The congressman reportedly asked: "How can our sons and daughters spill their blood while the Iraqi government goes on vacation?" Bush sought to reassure the congressman by declaring that Vice President Cheney was on the case: "The vice president is over there to tell them: 'Do not go on vacation.' "

Well, sure enough, the Iraqi Parliament will be on vacation for the entire month of August - and the White House, ever protective of its clients, is insisting that the hiatus is no big deal.
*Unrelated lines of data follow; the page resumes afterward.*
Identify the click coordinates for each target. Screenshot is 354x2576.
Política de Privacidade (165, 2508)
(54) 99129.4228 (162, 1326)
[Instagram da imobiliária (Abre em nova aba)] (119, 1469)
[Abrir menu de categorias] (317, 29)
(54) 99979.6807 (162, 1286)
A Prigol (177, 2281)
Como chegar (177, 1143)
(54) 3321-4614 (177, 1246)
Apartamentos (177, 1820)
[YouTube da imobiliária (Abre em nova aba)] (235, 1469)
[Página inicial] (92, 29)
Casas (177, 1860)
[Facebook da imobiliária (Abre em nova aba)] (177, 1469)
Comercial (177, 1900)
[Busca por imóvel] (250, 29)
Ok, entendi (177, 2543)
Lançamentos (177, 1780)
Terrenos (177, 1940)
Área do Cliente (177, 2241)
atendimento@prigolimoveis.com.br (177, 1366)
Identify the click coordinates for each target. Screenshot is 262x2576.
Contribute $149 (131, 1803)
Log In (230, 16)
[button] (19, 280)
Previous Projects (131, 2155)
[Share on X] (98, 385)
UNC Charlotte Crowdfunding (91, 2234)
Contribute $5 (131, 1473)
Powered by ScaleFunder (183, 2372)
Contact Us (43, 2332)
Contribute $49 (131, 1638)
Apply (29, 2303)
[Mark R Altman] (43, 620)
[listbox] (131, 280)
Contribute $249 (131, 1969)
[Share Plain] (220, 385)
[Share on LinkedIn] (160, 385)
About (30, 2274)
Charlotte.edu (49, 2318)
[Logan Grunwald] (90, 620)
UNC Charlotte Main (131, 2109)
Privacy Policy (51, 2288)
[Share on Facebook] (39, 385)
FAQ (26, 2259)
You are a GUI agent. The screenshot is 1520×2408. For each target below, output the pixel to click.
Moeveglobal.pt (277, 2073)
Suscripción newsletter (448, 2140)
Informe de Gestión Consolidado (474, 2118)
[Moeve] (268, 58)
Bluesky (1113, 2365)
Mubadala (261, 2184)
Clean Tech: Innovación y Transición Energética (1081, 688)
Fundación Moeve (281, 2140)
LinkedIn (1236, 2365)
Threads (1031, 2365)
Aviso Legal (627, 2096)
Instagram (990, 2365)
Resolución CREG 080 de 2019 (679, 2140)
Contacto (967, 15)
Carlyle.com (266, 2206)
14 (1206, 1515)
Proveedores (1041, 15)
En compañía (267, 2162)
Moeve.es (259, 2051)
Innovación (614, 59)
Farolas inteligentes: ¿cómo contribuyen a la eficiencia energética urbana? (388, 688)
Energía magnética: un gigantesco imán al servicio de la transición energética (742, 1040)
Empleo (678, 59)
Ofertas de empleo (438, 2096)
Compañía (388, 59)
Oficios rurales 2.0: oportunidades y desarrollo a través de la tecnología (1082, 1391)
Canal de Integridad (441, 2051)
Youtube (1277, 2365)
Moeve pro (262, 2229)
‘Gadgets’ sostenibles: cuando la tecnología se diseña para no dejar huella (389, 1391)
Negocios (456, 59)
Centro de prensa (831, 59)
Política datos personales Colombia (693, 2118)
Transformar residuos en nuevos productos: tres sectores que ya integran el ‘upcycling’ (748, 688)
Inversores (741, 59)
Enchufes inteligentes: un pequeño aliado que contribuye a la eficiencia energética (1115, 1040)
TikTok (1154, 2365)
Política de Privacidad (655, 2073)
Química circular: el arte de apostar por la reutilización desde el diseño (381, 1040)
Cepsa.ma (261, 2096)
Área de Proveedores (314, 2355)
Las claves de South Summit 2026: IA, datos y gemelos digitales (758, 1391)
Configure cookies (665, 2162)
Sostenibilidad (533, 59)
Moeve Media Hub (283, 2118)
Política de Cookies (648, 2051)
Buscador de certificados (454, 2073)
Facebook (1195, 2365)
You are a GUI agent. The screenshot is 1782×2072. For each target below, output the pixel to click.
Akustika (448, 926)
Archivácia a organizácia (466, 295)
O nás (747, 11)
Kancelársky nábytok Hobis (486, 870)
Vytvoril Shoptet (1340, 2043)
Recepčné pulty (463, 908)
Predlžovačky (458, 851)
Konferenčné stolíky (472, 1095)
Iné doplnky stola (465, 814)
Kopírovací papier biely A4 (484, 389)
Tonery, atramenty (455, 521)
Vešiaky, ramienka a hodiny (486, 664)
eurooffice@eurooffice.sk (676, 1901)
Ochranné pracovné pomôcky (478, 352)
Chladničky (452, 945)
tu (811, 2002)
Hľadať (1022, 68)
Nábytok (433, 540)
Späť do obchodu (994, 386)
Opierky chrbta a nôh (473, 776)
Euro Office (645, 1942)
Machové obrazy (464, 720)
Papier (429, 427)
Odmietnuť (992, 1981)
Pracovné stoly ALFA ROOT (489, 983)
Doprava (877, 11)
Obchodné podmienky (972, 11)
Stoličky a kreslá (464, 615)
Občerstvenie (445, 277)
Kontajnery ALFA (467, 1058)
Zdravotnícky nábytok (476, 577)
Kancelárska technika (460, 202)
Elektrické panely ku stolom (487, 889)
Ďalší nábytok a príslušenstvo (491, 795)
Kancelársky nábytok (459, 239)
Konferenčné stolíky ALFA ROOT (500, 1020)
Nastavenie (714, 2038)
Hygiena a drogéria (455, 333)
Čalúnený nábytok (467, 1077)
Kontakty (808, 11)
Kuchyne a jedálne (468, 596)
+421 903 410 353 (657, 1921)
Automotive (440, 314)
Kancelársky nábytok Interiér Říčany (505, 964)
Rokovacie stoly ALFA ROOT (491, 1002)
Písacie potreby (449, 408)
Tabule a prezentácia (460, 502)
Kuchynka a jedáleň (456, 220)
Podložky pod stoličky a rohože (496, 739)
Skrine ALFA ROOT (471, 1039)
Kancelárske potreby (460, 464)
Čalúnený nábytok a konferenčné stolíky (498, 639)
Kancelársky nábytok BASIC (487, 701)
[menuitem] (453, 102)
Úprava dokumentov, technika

On Friday, Bush press secretary Tony Snow confirmed the news, and at first sought to minimize it by saying that the Iraqis were going on vacation "just like the U.S. Congress is." That was a creative defense, to suggest that if the Democratic-run Congress opted to go on vacation, then the Iraqi Parliament should feel free to do the same. Somehow, that feels like a false equivalence. Last I checked, the Iraqi Parliament was sitting on some bills that were crucial to the government's survival, while people were being blown up in the streets. And, last I checked, the Bush administration and its dwindling band of enablers were urging the Iraqis to make some real progress in time for Gen. David Petraeus' September report.

Therefore, one might have expected that Snow would tell the Iraqis to put those vacation plans on hold, to shape up and hunker down. After all, that's precisely how Bush reacted in April, when the Democratic Congress left town - merely for the Easter break - without completing some Iraq funding legislation. At the time, Bush went to the Rose Garden to grumble about the Democrats: "And now they have left Washington for spring recess without finishing the work."

But apparently it's OK if the Iraqi lawmakers blow off a whole month.

And Snow came up with a second creative excuse: "You know, it's 130 degrees in Baghdad in August."

In other words, according to Snow's spin, it's way too hot for an Iraqi lawmaker to walk down a hallway with a file folder under his arm - but not too hot for U.S. soldiers to patrol the mean streets while clad in full body armor, risking life and limb so the Iraqis can put their feet up and twiddle their thumbs.

Which brings us back to the question that the GOP congressman asked Bush in May: "How can our sons and daughters spill their blood while the Iraqi government goes on vacation?"

The answer is now clear: Because Bush says so.